Data excerpts:
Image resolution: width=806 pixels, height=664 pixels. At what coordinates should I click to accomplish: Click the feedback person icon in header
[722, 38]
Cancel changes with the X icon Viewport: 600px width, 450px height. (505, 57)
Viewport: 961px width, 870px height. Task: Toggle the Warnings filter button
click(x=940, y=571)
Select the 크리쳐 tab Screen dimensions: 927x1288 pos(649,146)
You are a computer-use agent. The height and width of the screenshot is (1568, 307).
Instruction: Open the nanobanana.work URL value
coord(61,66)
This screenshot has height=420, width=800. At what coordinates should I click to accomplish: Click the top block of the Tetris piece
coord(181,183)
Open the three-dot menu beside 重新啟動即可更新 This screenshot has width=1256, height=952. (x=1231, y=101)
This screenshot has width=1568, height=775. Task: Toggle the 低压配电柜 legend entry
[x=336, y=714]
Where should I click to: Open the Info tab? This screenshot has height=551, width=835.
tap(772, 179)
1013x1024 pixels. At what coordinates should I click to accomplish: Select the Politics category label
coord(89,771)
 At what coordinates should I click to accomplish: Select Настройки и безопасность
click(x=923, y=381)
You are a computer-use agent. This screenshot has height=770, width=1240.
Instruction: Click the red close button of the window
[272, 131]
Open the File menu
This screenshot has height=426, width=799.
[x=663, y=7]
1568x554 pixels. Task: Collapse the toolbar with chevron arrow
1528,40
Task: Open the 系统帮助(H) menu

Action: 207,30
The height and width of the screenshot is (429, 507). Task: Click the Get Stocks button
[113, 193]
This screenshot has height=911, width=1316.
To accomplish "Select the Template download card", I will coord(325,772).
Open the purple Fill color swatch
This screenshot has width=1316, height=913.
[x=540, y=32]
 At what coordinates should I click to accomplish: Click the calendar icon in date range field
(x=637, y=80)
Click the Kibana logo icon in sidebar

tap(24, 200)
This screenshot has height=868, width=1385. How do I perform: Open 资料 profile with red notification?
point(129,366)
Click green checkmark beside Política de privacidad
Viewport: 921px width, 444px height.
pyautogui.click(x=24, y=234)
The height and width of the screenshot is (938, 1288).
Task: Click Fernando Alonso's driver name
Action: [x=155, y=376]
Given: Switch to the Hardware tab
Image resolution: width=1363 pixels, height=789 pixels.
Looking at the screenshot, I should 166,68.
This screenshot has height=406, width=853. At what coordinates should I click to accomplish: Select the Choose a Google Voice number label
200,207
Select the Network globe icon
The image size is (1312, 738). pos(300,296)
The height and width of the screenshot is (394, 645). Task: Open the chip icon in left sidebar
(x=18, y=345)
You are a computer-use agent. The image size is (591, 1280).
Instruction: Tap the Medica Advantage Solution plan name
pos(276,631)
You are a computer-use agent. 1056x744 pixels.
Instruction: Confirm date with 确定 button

What is being asked: All entries must be repeated exactly.

Solution below:
Image resolution: width=806 pixels, height=664 pixels. At what coordinates should I click to accomplish: Click the feedback person icon in header
[722, 38]
Cancel changes with the X icon Viewport: 600px width, 450px height. (505, 57)
Viewport: 961px width, 870px height. Task: Toggle the Warnings filter button
click(x=940, y=571)
Select the 크리쳐 tab Screen dimensions: 927x1288 pos(649,146)
You are a computer-use agent. The height and width of the screenshot is (1568, 307).
Instruction: Open the nanobanana.work URL value
coord(61,66)
This screenshot has height=420, width=800. At what coordinates should I click to accomplish: Click the top block of the Tetris piece
coord(181,183)
Open the three-dot menu beside 重新啟動即可更新 This screenshot has width=1256, height=952. (x=1231, y=101)
This screenshot has width=1568, height=775. Task: Toggle the 低压配电柜 legend entry
[x=336, y=714]
Where should I click to: Open the Info tab? This screenshot has height=551, width=835.
tap(772, 179)
1013x1024 pixels. At what coordinates should I click to accomplish: Select the Politics category label
coord(89,771)
 At what coordinates should I click to accomplish: Select Настройки и безопасность
click(x=923, y=381)
You are a computer-use agent. This screenshot has height=770, width=1240.
Instruction: Click the red close button of the window
[272, 131]
Open the File menu
This screenshot has height=426, width=799.
[x=663, y=7]
1568x554 pixels. Task: Collapse the toolbar with chevron arrow
1528,40
Task: Open the 系统帮助(H) menu

Action: 207,30
The height and width of the screenshot is (429, 507). Task: Click the Get Stocks button
[113, 193]
This screenshot has height=911, width=1316.
To accomplish "Select the Template download card", I will coord(325,772).
Open the purple Fill color swatch
This screenshot has width=1316, height=913.
[x=540, y=32]
 At what coordinates should I click to accomplish: Click the calendar icon in date range field
(x=637, y=80)
Click the Kibana logo icon in sidebar

tap(24, 200)
This screenshot has height=868, width=1385. How do I perform: Open 资料 profile with red notification?
point(129,366)
Click green checkmark beside Política de privacidad
Viewport: 921px width, 444px height.
pyautogui.click(x=24, y=234)
The height and width of the screenshot is (938, 1288).
Task: Click Fernando Alonso's driver name
Action: [x=155, y=376]
Given: Switch to the Hardware tab
Image resolution: width=1363 pixels, height=789 pixels.
Looking at the screenshot, I should 166,68.
This screenshot has height=406, width=853. At what coordinates should I click to accomplish: Select the Choose a Google Voice number label
200,207
Select the Network globe icon
The image size is (1312, 738). pos(300,296)
The height and width of the screenshot is (394, 645). Task: Open the chip icon in left sidebar
(x=18, y=345)
You are a computer-use agent. The image size is (591, 1280).
Instruction: Tap the Medica Advantage Solution plan name
pos(276,631)
You are a computer-use agent. 1056x744 pixels.
Instruction: Confirm date with 确定 button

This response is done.